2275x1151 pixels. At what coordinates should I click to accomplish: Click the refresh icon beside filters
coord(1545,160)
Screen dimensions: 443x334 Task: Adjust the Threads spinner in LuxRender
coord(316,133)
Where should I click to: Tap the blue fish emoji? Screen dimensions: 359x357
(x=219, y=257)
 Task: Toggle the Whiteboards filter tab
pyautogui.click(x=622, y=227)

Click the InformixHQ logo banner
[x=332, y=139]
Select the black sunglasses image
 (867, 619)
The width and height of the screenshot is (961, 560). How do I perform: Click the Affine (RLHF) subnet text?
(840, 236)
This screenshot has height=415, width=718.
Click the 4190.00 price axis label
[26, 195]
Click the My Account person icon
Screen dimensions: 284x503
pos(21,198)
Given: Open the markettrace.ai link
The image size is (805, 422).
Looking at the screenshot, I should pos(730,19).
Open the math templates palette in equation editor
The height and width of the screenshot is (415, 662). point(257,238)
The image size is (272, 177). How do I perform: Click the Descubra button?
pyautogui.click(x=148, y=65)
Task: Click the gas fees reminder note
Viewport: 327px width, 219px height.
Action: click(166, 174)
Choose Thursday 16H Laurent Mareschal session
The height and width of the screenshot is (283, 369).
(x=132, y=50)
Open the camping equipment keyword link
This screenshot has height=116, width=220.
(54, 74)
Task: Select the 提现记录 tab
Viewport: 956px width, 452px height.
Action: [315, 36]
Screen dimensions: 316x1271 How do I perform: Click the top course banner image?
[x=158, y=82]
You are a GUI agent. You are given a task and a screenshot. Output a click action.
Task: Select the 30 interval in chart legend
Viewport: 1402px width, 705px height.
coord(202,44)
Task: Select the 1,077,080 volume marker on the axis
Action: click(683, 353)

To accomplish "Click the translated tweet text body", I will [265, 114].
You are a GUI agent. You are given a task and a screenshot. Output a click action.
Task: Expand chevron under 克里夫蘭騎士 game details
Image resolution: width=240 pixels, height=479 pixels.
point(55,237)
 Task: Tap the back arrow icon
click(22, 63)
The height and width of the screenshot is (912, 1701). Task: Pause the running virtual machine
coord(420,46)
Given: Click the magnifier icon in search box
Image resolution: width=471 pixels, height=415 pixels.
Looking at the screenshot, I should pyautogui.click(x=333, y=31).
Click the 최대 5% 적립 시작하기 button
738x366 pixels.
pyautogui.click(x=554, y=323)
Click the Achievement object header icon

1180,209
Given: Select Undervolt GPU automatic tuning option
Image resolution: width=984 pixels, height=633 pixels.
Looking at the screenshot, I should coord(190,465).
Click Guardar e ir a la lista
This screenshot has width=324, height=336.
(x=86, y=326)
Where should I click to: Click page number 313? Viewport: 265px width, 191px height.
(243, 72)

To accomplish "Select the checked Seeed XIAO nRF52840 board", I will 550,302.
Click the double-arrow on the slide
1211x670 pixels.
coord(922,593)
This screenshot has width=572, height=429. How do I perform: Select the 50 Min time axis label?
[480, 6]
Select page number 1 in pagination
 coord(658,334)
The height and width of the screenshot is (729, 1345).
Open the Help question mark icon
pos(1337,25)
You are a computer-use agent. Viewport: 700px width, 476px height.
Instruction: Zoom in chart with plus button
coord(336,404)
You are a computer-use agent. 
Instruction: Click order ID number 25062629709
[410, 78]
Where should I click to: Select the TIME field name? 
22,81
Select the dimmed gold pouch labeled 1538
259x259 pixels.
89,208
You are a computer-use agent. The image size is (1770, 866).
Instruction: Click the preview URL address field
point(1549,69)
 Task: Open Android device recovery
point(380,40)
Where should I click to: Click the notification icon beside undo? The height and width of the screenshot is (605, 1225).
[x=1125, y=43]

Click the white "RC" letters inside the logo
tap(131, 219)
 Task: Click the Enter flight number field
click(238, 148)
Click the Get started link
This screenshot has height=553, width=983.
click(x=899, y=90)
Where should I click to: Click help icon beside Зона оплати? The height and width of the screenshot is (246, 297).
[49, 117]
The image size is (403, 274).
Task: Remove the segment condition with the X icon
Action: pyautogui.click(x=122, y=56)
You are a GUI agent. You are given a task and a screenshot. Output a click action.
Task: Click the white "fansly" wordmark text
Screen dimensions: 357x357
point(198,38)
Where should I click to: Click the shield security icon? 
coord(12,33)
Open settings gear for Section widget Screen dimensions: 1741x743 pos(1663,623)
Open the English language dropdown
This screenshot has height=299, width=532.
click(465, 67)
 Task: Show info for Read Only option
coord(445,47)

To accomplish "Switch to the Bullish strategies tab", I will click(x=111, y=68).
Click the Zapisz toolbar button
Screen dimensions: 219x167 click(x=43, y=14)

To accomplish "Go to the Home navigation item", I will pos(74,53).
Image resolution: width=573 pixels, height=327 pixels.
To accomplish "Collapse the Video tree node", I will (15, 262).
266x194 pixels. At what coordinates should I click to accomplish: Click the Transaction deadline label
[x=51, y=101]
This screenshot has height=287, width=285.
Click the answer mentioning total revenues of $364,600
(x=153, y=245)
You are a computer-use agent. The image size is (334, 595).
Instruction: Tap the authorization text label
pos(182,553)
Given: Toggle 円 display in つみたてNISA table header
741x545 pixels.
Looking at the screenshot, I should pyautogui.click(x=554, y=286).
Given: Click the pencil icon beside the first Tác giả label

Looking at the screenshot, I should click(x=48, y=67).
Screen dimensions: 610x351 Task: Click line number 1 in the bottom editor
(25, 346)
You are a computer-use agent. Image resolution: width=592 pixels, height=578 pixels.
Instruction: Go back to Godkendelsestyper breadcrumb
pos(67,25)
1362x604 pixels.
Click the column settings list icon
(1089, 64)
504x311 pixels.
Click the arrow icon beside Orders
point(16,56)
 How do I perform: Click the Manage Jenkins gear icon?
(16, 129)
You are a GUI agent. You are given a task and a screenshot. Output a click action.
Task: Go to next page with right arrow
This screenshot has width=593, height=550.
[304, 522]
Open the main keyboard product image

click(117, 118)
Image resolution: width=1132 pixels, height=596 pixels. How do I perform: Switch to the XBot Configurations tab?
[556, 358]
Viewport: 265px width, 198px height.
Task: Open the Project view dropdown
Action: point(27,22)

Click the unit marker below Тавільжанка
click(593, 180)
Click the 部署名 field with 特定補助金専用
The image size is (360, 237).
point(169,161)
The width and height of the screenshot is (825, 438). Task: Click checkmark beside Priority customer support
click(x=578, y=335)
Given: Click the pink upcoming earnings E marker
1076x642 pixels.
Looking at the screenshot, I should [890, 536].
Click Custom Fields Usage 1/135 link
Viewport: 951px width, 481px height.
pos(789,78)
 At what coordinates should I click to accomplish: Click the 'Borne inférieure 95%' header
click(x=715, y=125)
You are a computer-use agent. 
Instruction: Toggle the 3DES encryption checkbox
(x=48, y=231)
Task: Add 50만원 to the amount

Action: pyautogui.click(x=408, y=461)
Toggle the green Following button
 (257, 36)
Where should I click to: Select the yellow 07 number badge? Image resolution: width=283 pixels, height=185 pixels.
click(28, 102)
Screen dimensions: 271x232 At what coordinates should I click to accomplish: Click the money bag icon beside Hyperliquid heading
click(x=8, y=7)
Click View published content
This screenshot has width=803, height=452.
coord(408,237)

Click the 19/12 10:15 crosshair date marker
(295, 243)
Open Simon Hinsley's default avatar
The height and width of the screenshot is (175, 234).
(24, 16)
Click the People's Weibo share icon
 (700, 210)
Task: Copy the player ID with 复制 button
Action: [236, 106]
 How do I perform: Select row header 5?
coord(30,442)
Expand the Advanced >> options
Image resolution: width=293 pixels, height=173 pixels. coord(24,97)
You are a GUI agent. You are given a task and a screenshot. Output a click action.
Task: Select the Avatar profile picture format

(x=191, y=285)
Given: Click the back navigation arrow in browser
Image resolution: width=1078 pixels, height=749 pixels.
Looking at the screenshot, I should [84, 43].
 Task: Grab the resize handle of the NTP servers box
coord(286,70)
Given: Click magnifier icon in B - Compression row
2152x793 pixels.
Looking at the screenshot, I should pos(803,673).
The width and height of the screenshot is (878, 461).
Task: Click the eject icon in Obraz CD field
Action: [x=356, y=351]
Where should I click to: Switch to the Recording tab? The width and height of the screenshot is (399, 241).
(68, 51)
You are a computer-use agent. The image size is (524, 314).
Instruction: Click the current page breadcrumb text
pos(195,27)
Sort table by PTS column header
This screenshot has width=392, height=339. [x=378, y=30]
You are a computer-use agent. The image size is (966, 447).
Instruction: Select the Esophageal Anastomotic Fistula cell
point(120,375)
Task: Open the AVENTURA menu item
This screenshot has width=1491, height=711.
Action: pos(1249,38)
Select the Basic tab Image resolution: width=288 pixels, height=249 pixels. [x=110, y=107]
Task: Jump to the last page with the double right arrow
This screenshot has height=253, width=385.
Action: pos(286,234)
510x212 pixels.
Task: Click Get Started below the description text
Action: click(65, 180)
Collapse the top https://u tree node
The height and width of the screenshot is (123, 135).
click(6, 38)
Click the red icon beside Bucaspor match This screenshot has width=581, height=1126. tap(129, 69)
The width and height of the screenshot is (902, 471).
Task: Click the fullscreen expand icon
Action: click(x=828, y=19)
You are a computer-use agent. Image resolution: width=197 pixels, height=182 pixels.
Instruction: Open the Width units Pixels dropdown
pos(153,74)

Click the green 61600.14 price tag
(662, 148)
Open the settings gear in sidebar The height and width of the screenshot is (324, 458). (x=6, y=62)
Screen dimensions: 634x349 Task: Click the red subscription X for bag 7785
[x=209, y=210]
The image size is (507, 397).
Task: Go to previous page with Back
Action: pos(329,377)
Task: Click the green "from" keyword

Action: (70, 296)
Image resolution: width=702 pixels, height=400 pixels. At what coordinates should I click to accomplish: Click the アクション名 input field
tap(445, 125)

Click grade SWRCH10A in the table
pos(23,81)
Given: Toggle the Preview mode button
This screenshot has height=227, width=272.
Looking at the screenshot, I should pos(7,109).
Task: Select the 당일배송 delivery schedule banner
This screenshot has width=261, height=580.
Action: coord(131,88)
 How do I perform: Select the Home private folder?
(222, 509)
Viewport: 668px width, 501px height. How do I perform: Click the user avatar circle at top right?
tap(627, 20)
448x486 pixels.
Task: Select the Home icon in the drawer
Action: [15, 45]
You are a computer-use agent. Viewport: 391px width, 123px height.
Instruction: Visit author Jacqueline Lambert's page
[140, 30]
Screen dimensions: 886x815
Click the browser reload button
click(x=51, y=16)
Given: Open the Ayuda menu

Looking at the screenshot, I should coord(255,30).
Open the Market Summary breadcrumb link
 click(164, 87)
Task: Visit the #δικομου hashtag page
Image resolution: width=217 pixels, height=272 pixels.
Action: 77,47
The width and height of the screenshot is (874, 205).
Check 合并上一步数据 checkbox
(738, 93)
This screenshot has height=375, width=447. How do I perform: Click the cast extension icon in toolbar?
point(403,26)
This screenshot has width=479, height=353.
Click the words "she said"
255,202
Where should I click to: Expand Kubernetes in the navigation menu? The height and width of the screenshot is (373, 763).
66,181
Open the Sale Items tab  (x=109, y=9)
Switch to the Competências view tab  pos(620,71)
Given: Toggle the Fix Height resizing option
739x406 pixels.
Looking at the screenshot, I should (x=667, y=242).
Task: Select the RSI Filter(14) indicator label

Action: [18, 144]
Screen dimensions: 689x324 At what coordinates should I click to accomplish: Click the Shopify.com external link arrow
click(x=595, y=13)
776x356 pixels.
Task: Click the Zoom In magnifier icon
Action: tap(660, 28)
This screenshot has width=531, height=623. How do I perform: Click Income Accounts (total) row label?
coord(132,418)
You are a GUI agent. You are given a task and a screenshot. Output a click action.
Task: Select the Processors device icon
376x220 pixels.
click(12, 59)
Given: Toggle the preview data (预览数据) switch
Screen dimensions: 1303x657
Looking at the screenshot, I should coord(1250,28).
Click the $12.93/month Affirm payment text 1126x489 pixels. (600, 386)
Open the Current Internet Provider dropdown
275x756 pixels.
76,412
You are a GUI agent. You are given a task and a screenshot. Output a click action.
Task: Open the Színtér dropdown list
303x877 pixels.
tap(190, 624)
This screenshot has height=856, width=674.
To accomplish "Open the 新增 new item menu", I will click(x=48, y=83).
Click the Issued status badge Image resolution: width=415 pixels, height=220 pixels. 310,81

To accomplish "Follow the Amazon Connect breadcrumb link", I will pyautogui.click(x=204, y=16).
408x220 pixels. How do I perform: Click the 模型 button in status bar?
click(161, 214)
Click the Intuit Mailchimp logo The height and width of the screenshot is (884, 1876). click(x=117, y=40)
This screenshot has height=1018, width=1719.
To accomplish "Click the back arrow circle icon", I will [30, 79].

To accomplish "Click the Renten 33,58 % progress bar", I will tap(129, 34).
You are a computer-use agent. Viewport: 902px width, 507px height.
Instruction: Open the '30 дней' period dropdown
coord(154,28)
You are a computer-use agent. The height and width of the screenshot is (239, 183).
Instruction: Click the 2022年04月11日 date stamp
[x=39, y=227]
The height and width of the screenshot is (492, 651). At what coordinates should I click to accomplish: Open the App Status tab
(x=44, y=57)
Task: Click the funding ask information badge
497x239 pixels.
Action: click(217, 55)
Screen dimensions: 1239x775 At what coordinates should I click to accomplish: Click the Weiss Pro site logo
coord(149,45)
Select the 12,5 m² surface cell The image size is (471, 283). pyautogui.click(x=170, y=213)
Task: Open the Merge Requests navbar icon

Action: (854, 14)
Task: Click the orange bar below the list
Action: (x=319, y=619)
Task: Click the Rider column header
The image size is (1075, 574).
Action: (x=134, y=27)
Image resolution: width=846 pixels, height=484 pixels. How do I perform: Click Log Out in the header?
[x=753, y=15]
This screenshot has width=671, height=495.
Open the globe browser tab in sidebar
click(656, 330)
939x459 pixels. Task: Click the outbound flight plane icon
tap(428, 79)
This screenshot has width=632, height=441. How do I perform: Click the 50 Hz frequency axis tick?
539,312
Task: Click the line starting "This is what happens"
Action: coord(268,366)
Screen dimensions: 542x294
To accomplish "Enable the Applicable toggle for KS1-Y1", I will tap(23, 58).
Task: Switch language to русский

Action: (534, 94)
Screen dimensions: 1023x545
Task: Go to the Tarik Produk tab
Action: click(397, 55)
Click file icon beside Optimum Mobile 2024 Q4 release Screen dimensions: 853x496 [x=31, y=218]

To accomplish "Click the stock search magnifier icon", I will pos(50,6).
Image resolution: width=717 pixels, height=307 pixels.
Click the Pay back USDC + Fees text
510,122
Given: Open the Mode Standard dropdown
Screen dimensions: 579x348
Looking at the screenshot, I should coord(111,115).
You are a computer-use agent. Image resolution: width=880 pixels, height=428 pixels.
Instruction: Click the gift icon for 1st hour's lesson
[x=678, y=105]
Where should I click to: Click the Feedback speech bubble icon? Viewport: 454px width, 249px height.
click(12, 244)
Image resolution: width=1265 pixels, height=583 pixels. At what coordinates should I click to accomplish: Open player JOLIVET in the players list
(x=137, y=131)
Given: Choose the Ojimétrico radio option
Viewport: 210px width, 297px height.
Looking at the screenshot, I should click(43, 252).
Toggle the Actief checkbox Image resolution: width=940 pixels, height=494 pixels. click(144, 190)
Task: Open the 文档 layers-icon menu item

* * * * * * *

From the records above, copy every line that includes the word "search".

▶ Output for this task
Given: Click the magnifier icon in search box
To accomplish "Click the stock search magnifier icon", I will pos(50,6).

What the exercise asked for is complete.